__SELECTED TEXT__.
BEGIN
Friday, October 31, 2014

Use apt-get thorugh http proxy

This issue happened when one day, my lovely company decided that they want to implement a proxy server, and without me realizing, not just browser will be affected, apt-get also will be affected.

How do you know that you apt-get command encounter proxy issue, when ypu received "401 authenticationrequired" error after running your apt-get command, like below:

$ sudo apt-get update


W: Failed to fetch  401  authenticationrequired


How to encounter this?

Method 1 (if you have GUI)

  1. Simply open your browser, and the proxy will ask for authentication
  2. Fill up your authentication.
  3. Rerun your apt-get command

Method 2 (if you have GUI)
END
__TO-DO ITEM 1__.
Duplicate the whole post about using apt-get through an HTTP proxy, word for word.
The text above and the records that follow are unrelated pieces of material.

Records drawn from a data collection:
BEGIN
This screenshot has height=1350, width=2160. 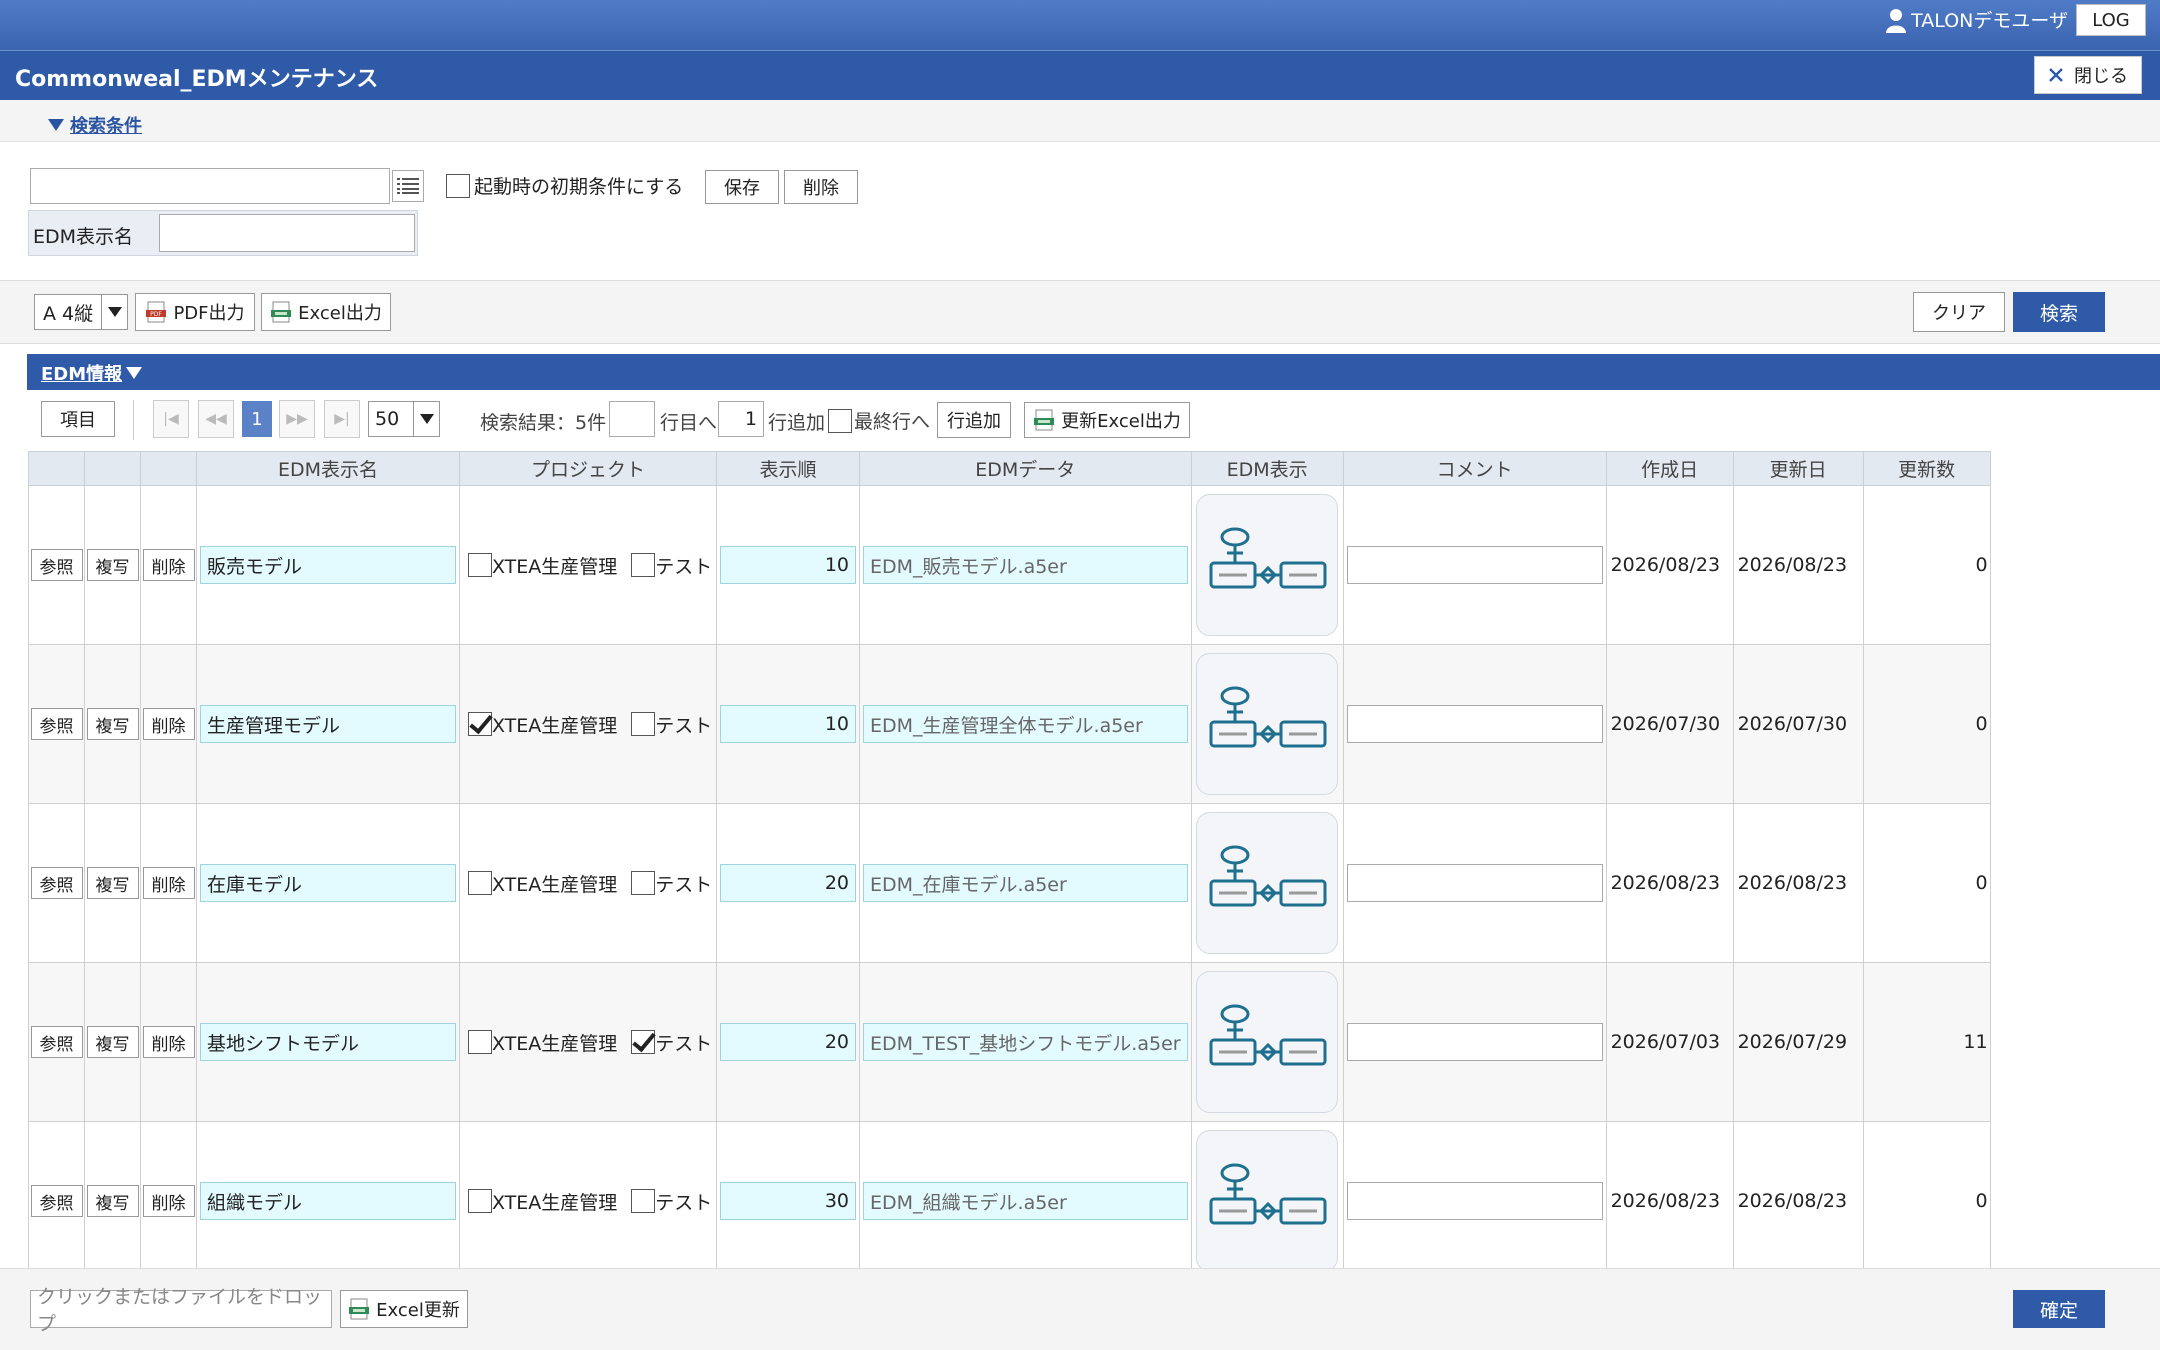 What do you see at coordinates (1976, 20) in the screenshot?
I see `user-menu: TALONデモユーザ` at bounding box center [1976, 20].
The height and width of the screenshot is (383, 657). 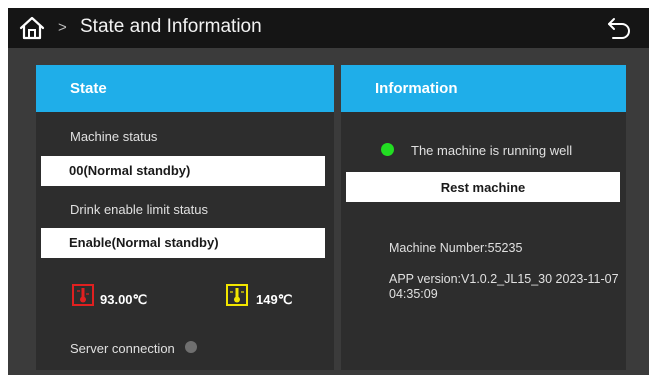 I want to click on running-status-text: The machine is running well, so click(x=492, y=150).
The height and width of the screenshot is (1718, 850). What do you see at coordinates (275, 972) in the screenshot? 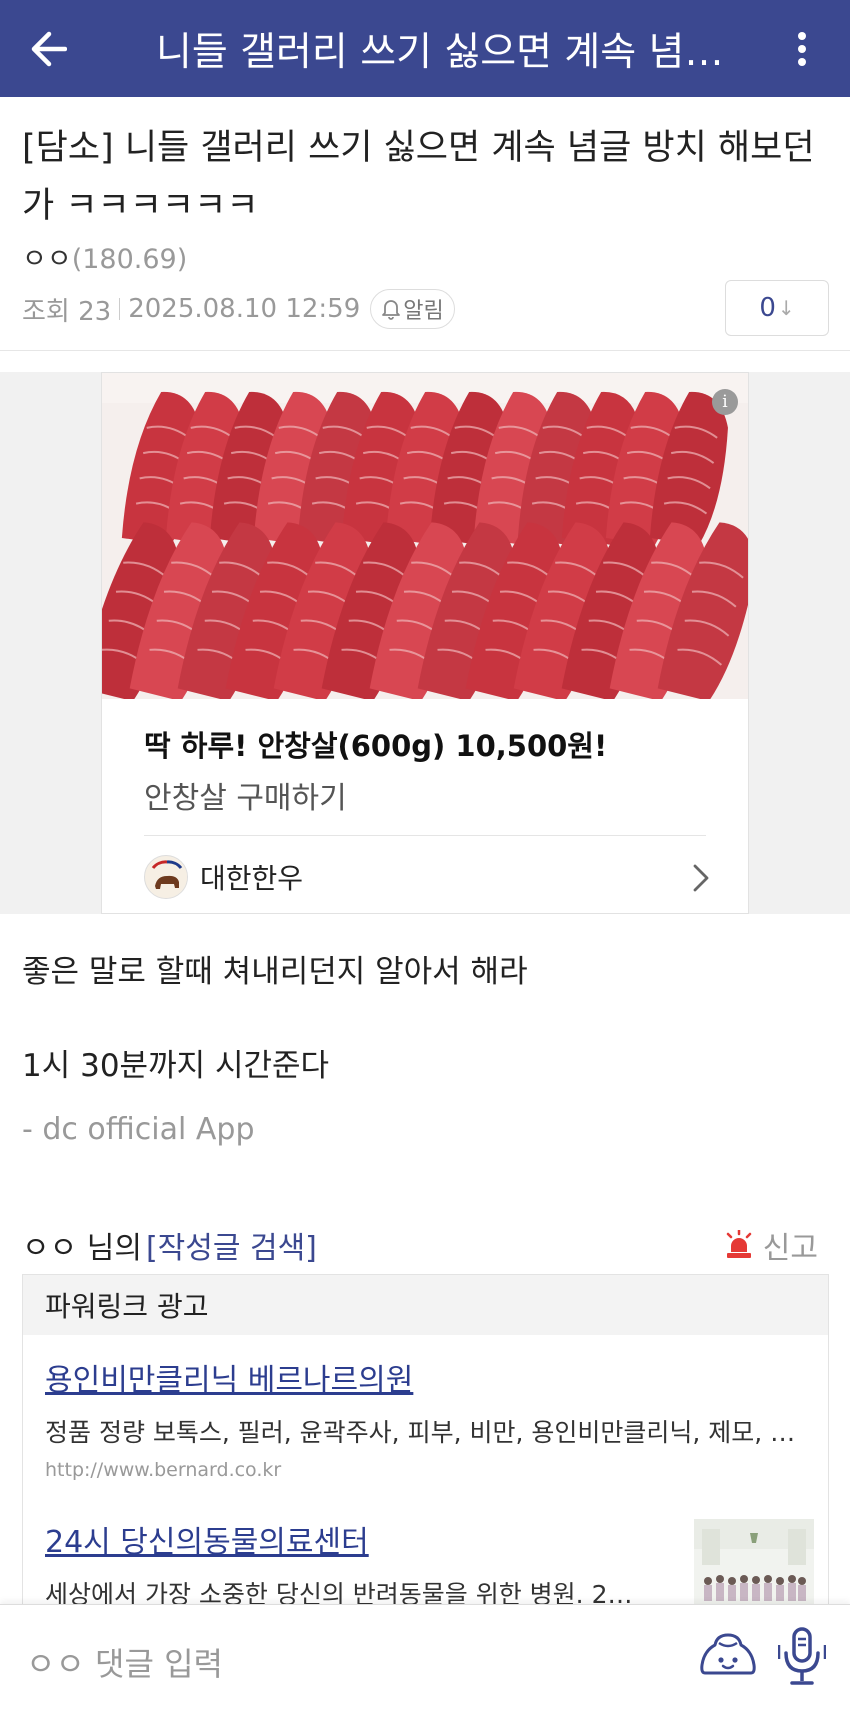
I see `post-body-line: 좋은 말로 할때 쳐내리던지 알아서 해라` at bounding box center [275, 972].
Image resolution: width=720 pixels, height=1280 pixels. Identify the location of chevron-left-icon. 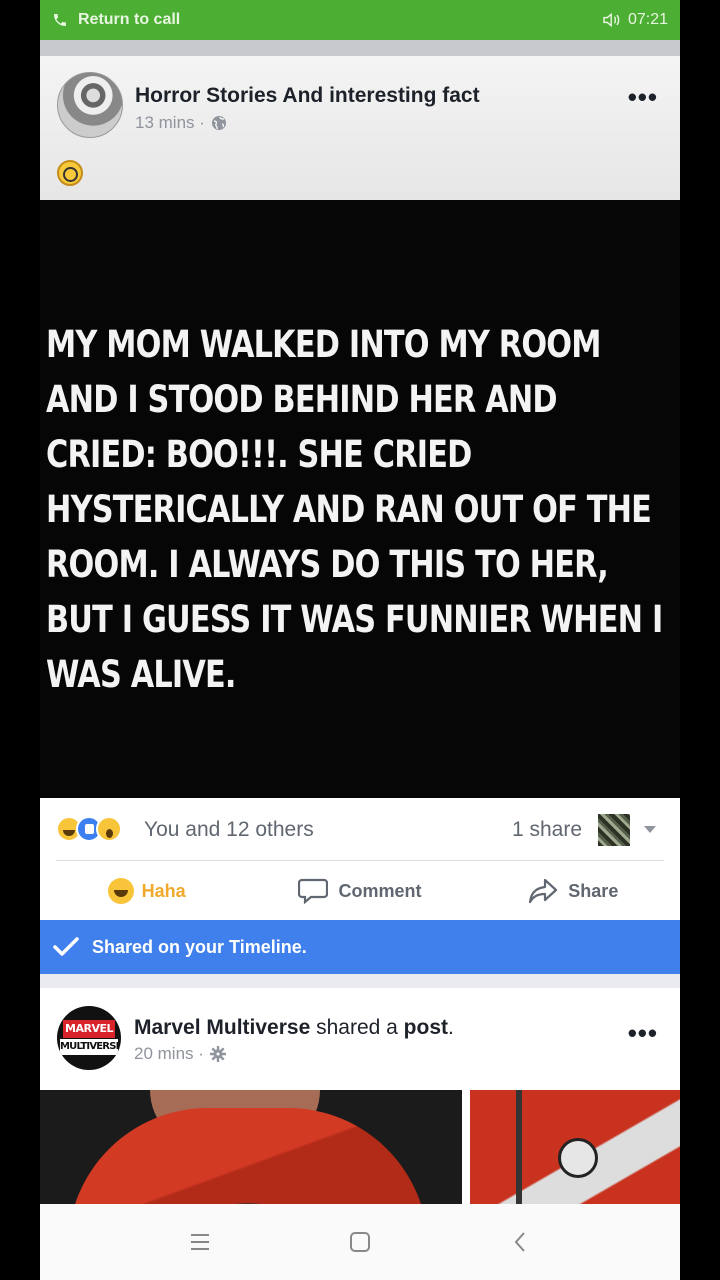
END
__TO-DO ITEM 2__.
Set down the records starting at the line that contains "The height and width of the screenshot is (1718, 850)." and stopping after the last line of the records. Leave the pictures out.

__EXPECTED ANSWER 1__.
Friday, October 31, 2014

Use apt-get thorugh http proxy

This issue happened when one day, my lovely company decided that they want to implement a proxy server, and without me realizing, not just browser will be affected, apt-get also will be affected.

How do you know that you apt-get command encounter proxy issue, when ypu received "401 authenticationrequired" error after running your apt-get command, like below:

$ sudo apt-get update


W: Failed to fetch  401  authenticationrequired


How to encounter this?

Method 1 (if you have GUI)

  1. Simply open your browser, and the proxy will ask for authentication
  2. Fill up your authentication.
  3. Rerun your apt-get command

Method 2 (if you have GUI)

__EXPECTED ANSWER 2__.
The height and width of the screenshot is (1718, 850). What do you see at coordinates (275, 972) in the screenshot? 
I see `post-body-line: 좋은 말로 할때 쳐내리던지 알아서 해라` at bounding box center [275, 972].
Image resolution: width=720 pixels, height=1280 pixels. Identify the location of chevron-left-icon. 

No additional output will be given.